This summer, through the support of a National Geographic Society grant and Microsoft, we drove more than 2,300 miles and taught more than 750 students across Sanchirmaa’s home country of Mongolia, one of the countries facing the highest rates of desertification in the world. We released the bilingual (English and Mongolian) original storybook, “The Adventures of Tuya and Noyon” which follows a young Mongolian girl, Tuya, and her snow leopard friend, Noyon, as they set off on a journey to find their family’s missing herd. The choose-your-own-adventure book engages students and its adventure plot helps young students break down and better understand complex phenomena such as climate change and its far-reaching consequences. We also designed an accompanying ethnographic and scientific curriculum to allow students to dive deeper into the principles introduced in the story (such as overgrazing, desertification, human-wildlife conflict, and the greenhouse effect). The interactive and inquiry-based curriculum requires students to form and test their own hypotheses to help Tuya and Noyon on their journey.
It was exciting to see the action students took in their personal lives after reading about how Tuya asked her elders for their perspectives on the changes during their lives. The students shared with pride the recordings of interviews they had with their own family members about their life experiences. We clasped hands, shrieked, and ran on the playground as we playacted the roles of snow leopards hunting ibexes. When we graphed the predator and prey population sizes from the different rounds of the games, we could see the “aha!” moment light in their eyes when they realized how predator and prey population sizes fluctuated in tandem. These moments in the classroom were emphasized by the words of positive encouragement we received from teachers and school coordinators alike, who stressed the timeliness and necessity of environmental education. We also trained student teachers and the education officers of nonprofit organizations, so that schools and organizations including the Snow Leopard Trust, World Wildlife Fund, and the Wildlife Conservation Society can continue to use Climate Caravan’s curriculum in Mongolia.

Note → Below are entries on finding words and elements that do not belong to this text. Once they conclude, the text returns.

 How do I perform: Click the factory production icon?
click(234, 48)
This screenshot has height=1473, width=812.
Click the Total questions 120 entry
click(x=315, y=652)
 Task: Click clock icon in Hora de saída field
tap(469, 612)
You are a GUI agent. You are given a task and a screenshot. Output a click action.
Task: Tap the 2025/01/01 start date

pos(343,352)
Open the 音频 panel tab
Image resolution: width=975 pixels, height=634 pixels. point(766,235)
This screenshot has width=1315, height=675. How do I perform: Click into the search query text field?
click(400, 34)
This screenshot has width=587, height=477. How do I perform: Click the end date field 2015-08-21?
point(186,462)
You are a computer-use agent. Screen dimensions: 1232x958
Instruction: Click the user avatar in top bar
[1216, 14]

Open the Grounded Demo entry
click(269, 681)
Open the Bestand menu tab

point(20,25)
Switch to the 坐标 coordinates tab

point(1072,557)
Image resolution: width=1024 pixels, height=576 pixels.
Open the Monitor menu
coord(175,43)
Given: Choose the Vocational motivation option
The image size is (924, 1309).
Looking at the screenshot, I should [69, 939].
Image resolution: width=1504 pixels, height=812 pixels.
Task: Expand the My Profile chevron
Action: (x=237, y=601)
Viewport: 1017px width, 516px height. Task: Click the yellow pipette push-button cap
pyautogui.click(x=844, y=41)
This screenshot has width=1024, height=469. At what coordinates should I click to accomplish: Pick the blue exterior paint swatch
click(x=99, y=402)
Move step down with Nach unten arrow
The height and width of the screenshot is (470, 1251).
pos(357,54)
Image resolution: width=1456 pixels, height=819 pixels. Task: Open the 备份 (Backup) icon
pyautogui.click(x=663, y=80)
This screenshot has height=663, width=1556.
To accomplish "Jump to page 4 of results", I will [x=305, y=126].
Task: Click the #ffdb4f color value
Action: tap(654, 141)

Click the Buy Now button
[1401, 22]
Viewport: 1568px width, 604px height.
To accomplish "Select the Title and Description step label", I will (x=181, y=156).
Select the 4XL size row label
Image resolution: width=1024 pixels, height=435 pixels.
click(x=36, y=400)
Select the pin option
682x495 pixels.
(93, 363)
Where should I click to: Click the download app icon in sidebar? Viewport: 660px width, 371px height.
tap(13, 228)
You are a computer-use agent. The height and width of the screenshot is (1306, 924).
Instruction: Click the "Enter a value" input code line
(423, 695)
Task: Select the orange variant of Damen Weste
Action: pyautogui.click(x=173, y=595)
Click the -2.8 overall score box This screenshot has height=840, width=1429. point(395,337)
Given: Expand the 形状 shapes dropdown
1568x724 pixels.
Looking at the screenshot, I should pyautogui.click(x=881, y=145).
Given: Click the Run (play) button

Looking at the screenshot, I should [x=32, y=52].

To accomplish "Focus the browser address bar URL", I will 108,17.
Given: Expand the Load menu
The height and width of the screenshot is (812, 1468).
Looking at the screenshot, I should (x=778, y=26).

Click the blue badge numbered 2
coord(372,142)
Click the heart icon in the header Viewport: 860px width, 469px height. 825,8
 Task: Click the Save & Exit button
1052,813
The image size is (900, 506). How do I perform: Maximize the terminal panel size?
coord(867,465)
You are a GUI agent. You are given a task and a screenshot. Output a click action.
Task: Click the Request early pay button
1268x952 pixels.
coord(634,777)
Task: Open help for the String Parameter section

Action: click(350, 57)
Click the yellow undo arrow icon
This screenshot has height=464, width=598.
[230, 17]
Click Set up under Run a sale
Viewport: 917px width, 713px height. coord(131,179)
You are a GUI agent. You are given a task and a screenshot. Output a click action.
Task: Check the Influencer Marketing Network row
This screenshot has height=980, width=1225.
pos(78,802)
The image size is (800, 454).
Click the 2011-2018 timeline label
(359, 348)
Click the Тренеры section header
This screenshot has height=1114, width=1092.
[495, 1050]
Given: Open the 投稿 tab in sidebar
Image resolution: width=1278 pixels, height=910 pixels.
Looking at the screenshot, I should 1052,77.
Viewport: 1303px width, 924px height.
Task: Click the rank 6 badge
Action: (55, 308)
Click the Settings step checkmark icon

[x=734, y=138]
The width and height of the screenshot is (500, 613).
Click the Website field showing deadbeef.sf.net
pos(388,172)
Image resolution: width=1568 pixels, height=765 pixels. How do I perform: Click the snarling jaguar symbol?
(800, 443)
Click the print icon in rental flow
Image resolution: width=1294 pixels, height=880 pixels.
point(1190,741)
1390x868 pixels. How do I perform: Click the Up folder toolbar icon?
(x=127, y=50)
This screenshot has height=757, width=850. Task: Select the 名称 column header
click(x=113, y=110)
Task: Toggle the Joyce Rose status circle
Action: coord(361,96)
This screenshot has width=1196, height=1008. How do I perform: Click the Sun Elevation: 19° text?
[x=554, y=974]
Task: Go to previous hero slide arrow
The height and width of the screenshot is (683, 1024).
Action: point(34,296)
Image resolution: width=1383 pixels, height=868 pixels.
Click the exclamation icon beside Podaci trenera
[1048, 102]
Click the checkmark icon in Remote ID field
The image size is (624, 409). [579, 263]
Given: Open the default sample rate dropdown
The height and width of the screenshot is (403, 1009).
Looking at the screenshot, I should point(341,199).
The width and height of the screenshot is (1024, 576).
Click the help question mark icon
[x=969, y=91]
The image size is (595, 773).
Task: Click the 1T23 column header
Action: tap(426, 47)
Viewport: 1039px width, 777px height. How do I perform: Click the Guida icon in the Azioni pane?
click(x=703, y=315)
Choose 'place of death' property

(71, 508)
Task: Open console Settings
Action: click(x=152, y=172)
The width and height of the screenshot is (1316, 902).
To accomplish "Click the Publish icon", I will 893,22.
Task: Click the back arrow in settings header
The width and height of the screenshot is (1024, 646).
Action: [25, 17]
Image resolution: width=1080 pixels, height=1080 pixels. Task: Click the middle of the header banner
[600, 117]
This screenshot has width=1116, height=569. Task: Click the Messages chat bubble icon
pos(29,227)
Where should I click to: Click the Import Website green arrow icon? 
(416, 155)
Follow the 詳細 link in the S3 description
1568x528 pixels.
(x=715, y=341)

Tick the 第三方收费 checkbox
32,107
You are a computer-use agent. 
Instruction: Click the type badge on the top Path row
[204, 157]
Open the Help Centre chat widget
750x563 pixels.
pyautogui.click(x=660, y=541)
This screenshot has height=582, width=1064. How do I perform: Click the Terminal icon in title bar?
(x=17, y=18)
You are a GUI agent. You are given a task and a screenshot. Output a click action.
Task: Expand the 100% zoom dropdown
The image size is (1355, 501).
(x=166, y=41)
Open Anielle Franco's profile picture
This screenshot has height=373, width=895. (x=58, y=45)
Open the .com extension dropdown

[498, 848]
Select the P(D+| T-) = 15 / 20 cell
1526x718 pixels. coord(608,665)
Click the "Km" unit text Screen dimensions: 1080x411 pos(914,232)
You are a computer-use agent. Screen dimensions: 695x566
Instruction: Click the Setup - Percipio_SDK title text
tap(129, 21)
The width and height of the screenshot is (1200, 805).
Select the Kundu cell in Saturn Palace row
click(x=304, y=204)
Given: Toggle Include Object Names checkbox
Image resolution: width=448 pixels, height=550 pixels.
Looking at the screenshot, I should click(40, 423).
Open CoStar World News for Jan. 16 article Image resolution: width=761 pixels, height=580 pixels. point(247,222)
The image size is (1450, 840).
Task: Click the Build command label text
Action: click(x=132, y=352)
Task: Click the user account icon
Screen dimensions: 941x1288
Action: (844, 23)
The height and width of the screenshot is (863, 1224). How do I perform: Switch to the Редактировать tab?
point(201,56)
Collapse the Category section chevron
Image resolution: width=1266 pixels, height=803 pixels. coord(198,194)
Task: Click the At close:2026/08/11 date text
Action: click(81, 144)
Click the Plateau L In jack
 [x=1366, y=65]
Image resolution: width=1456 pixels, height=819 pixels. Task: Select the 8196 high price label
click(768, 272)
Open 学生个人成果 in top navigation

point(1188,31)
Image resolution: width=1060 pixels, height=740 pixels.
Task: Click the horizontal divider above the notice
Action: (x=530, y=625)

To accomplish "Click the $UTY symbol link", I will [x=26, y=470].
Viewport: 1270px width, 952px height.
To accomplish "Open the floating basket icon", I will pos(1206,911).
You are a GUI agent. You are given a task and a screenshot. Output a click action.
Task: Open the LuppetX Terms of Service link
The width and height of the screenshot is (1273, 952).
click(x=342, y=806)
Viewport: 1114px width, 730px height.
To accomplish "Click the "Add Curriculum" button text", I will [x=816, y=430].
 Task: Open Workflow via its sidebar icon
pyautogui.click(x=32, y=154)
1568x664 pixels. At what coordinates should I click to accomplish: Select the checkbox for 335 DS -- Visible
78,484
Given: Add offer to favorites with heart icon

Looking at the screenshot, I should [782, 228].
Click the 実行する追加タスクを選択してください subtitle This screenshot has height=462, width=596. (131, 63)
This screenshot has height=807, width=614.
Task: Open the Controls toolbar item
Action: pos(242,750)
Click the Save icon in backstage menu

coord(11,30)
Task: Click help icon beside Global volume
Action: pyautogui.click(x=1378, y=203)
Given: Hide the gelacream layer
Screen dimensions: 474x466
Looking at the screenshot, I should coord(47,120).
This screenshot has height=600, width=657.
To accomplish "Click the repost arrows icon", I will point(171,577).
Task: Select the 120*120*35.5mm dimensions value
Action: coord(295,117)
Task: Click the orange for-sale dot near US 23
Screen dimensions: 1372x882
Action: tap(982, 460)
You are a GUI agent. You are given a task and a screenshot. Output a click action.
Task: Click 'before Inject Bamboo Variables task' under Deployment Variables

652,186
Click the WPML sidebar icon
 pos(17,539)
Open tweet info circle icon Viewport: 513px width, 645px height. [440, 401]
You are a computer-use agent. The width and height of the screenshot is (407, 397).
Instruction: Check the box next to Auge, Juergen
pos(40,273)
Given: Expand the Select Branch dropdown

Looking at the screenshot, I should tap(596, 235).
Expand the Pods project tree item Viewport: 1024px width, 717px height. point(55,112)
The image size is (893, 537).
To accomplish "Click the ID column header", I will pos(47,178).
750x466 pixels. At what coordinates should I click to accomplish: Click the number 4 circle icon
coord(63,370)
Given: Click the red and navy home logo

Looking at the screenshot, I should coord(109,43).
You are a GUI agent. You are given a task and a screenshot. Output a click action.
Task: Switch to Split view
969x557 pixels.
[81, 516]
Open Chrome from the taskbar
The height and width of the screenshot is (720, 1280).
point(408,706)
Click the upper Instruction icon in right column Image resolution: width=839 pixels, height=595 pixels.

As the caravan drove across Mongolia, the travel on the ground gave us deeper insight into Mongolia’s connected and changing landscape. I witnessed firsthand the burgeoning herd sizes on vast swaths of desertified land in the steppes, where nomadic families were still trying to eke out a living. The families we talked to all voiced the same concern about the increasing difficulty of their daily lives. In the absence of systematic efforts to stabilize their areas and ensure the resiliency of livelihoods, many would ultimately have no choice but to abandon their traditional way of life for a feasible life in nearby towns and cities. Seeing this harsh reality in-person only reinforced the necessity and promise of providing engaging and relevant environmental education, the aim of Climate Caravan.
When we first chose the word “caravan” for our name, it evoked visions of communal travels and the survival of people on long journeys in yesteryear. Now, our view of a caravan should be larger. All of humanity living on planet Earth is on a caravan together. We need to understand each other, think of each other, and work together if we are to survive this journey. We at Climate Caravan are excited to do our part to help.